Zostawiłam tych śpiochów i podeszłam do kuchni. Wróbel właśnie zalewała kawy mlekiem.
- A temu co?- wskazałam na Kubę, który już trzeci raz wchodził i wychodził z kuchni.
- Szykuje jakiś super ekstra prezent dla Filipa i chodzi już tak od siódmej.
-Współczuję- brunetka posłała mi życzliwy uśmiech i zapytała czy chce też kawę, ale nie miałam ochoty.

Partnerka libero chwyciła dwa kubki, które miały pobudzić to śpiące duo i ruszyła na małą sofę, a ja za nią.
- To po co nas tu ściągnąłeś Piwko?- środkowy podniósł się do pozycji siedzącej, by chwycić gorący napój.
- No więc mam idealny plan na dzisiejszą imprezkę- w końcu usiadł na miejscu.

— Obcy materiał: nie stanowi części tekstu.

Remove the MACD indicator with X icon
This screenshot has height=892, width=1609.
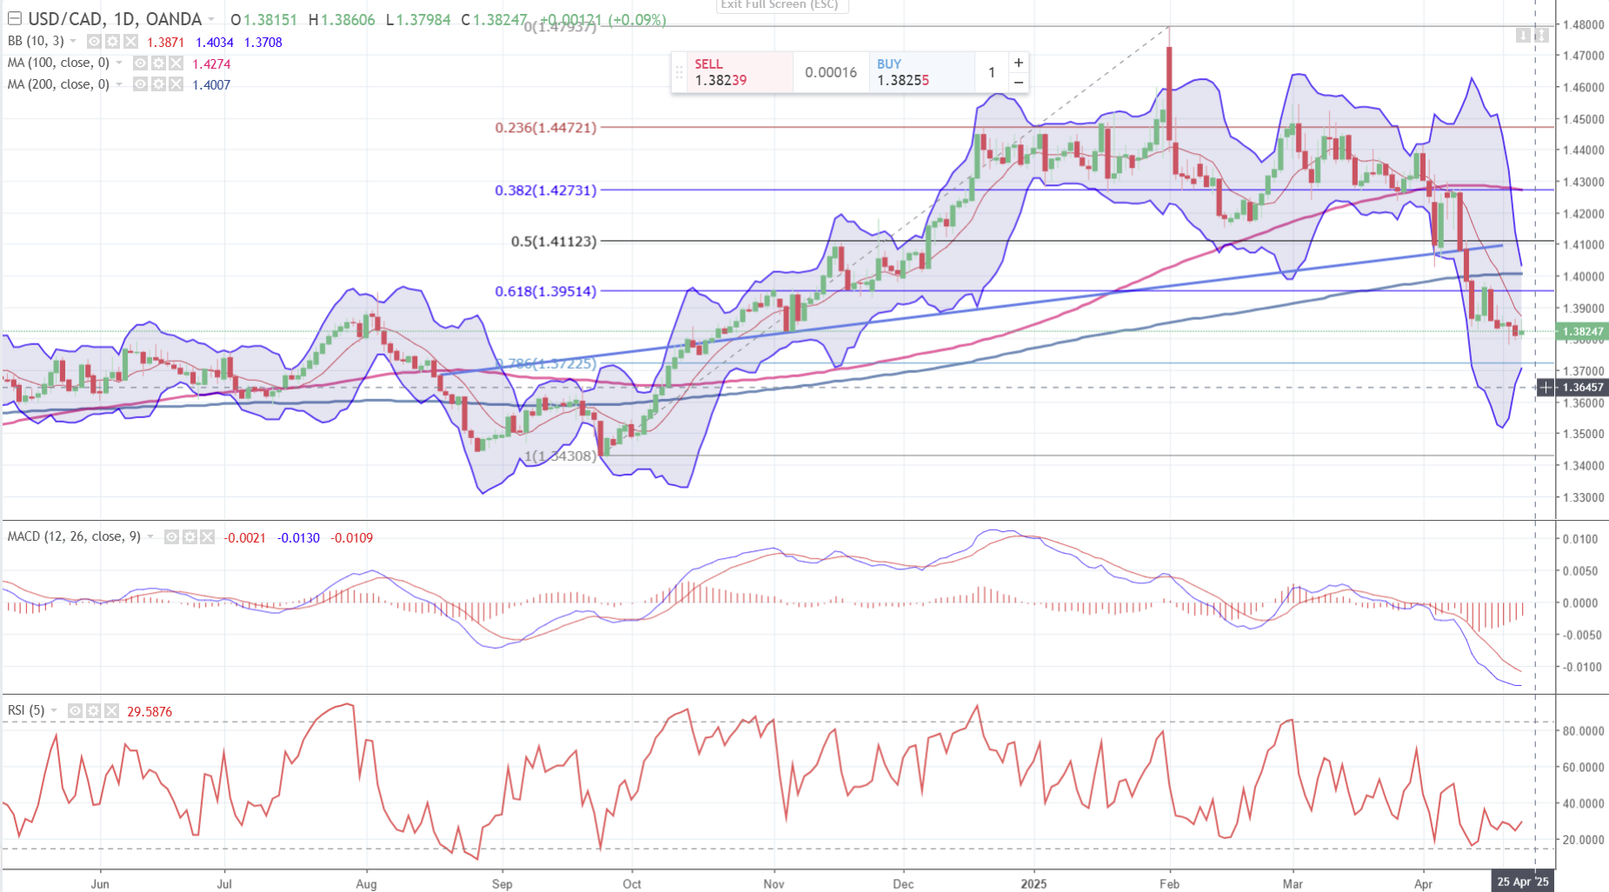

Szykuję się fascynujący dzień.

 
                                      ***

- Wyspałeś się?- zamykając drzwi, kątem oka zauważyłam krzątającego się po kuchni chłopaka.
- Powiedzmy- odwrócił się plecami do blatu, trzymając w dłoni kubek.- A ty gdzie byłaś?
- Przejść się- spuściłam wzrok byle nie patrzeć w jego oczy i skierowałam się do pokoju. Nagle podszedł za mną i chwycił za nadgarstek, zmuszając do spojrzenia na niego.
- Nadal nie umiesz kłamać- uśmiechnął się i puścił mnie.- To spytam jeszcze raz. Gdzie byłaś?
- O jezu no, byłam u Kuby- wzruszyłam ramionami.- Coś miał mi do powiedzenia to poszłam. Nic takiego.

- Mhm, mhm. Idź się ubierz, a ja zrobię coś do jedzenia- zaśmiałam się i weszłam do pomieszczenia. Oparłam się plecami o drzwi i głośno odetchnęłam. Dlaczego ten człowiek nadal czyta mnie jak otwartą księgę?
Wracając. Kuba poprosił mnie bym zajęła Filipa na co najmniej dwie godziny. Już nie pytałam czemu mnie o to poprosił.

W okolicy, w nawet sporym mieście znalazłam tor kartingowy. To był genialny pomysł moim skromnym zdaniem. Więc zarezerwowałam tor  na dwunastą. Aktualnie jest jedynasta. Trochę nam się zleciało u starszego brata, ale jak każdy wyleciał z swoimi pomysłami to tak już było.

Przyjęcie urodzinowe odbędzie się u nas w domku, dlatego muszę odwrócić uwagę Filipa. A w tym czasie reszta przygotuję wszystko na imprezę. Kuba jest dzisiaj nie do zniesienia, więc współczuję innym.

Kończyłam właśnie się szykować, zaplatając włosy w kucyka. Chwytając klamkę usłyszałam dźwięk wibracji. Wyciągnęłam telefon z kieszeni skórzanej kurtki i ujrzałam wiadomość.